Thursday 26 August 2010

Half A YEAR?

I seriously can't believe we came this far. :)

i am glad that i know you.
Lucky to have you.


every month comes with a miracle.
a "i can't believe"

time passes really fast.



but somehow. it seems so slow during this exam week and all.
seriously can't wait to go back home. :)


I MISS YOU!

how i wish that you were here.
hate that we can't talk long on the phone.

CURSES!


p/s i know it's a little late to update my blog but.
-the most important is 23 :)
and forever and always?-

Wednesday 18 August 2010

下雨

今天特别多感触,突然间很想用华语涂鸦。。

现在。。下着雨,听着外面的雨水声,真的有一点点的怀念
我也不知道我在怀念什么,就是。。。很难解释的感觉,寂寞吗?

我已习惯了。

音乐是我的忠实同伴,没有它我会很不知所错。
写部落格是什么一会事?我很难回答。
我所写的。。。并不代表什么。。那只是一瞬间。。。

本来因该乖乖的读书,但我。。。。。


有时灵感来得快,去的更快。
下雨天,网络收讯简直差到极点。。

没心情了。


亲爱的,我在等着你。。


-真的很难明白-

Friday 13 August 2010

13 August 2010

it was fun yesterday. with my friends, at the beginning of the day.
when you gave me the morning call that i am always waiting for.

I MISS YOU!

seriously.

am i getting too desperate or something?
am i annoying you?


i mean i can understand you situation now but.

erhh!! what ever.

plus. i really think i am going to lose something important to me.
what's happening???

everything is USED TO BE now.

yeah, you the best. you own everything.
and i am freaking fucked up!

this sucks!
this life sucks!

what if i really stumble trough my diploma and advance diploma?
i will get a job and?
start working?

what the hell??
and what's life all about??
i don't want to end there?!
my mum and dad always say that i can go when i can pay.
when is it??

when i am old and haggard?
when i am fat and old?
when i am a lonely woman with 12 cats??

i though my mum would understand.
life after marriage and having kids.
i am not saying that i am gonna get married now.
NO! BUT THINK OF IT!!!

sometimes i do think that, to play around is better than facing one person.
I AM NOT SAYING THAT I AM PLAYING AROUND.
but.........
i need vacation~!!!
to get out of here!
OUT OF MALAYSIA~

to leave everything behind and start over again.

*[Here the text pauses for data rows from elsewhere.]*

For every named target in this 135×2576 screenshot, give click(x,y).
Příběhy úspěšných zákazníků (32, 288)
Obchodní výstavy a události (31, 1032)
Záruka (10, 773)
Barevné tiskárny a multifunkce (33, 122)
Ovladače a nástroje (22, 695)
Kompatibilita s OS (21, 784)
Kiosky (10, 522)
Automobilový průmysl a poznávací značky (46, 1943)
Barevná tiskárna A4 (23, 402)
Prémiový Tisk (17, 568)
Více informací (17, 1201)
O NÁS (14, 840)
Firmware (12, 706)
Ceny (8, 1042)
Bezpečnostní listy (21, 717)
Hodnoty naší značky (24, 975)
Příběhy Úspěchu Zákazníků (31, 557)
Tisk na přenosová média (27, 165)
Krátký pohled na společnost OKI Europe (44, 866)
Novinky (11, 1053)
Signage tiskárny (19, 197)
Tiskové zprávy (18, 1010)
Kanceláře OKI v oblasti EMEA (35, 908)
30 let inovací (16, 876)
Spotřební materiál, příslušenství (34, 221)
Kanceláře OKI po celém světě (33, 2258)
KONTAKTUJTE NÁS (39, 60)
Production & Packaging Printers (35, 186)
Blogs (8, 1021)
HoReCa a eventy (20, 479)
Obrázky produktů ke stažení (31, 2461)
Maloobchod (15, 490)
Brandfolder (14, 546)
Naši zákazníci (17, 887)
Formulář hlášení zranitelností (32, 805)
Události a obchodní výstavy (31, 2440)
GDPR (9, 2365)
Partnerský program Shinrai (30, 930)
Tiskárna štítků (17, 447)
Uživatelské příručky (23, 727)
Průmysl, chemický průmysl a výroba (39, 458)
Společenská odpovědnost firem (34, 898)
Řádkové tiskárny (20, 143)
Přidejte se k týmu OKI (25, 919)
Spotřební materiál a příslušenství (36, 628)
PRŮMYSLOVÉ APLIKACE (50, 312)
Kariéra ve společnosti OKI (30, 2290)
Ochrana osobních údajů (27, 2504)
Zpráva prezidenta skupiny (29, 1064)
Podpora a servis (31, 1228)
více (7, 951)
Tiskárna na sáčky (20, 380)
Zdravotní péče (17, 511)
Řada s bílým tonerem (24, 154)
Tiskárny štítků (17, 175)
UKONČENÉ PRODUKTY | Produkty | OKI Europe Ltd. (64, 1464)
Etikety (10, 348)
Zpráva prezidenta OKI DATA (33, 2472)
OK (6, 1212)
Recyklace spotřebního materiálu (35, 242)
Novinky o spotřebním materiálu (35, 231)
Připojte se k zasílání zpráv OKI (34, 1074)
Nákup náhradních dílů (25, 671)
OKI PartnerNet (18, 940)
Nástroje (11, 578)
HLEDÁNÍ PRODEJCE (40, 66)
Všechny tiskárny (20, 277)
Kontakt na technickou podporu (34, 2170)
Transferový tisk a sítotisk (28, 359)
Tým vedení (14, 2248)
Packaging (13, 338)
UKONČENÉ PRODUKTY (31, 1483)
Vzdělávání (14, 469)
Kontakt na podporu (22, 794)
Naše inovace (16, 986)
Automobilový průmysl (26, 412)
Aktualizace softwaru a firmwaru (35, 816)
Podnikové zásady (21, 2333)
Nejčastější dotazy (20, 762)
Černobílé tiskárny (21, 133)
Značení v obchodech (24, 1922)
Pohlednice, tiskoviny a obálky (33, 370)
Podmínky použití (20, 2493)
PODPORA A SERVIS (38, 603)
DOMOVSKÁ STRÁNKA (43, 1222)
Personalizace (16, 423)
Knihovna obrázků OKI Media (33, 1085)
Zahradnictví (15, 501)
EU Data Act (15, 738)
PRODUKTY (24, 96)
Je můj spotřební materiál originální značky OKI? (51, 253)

when i see you, and when we walk side by side. i felt extremely happy.
so happy that i can't control but keep smiling and laughing all the day.

a lousy manager of feeling indeed.


-do you still love me as before?-

Thursday 12 August 2010

Account

why am i hating you so much???

i failed.
one more chance for me to make things right.
i hope i can do it.

but even i pass this doesn't mean that i will pass final. :(

why am i being so negative?
i don't know!!!!!!!


there's a lot on my mind now.
thanks for the prayers..

i really need them~


as if i can take a break.
i really need one!



-feels like crying-

Thursday 5 August 2010

最浪漫的一首歌

很久都没有在我的部落格乱画了。
今天很有空,刚从夜市回来。。真的好饱。

什么是浪漫?
其实我也不是很清楚。

可是我浪漫的定义是和他在一起,不管在哪儿,做什么,听着谁的歌。
能和他在一起就是浪漫,很幸福。

想当年,我对自己说要谈一场轰轰烈烈的恋爱。。现在算是吧。
得到了,感觉很不可思议。。

时间总是往前跑,我不是赛跑健将,很难赶上。。
我在后面追。
考试快到了,他会问我准备好了没。。亲爱的,我可以回答,我很怕,还没准备好,我需要你。
可是,我知道这是懦弱的答案。他不会接受,所以我会很坚强的面对。
赶快考完,马上飞回去见你 :)

总有一种感觉叫我,珍惜现在。。
我会~!

如果我跟他的现在,会变成将来的过去。。
这一定会是一个动人,浪漫的爱情故事。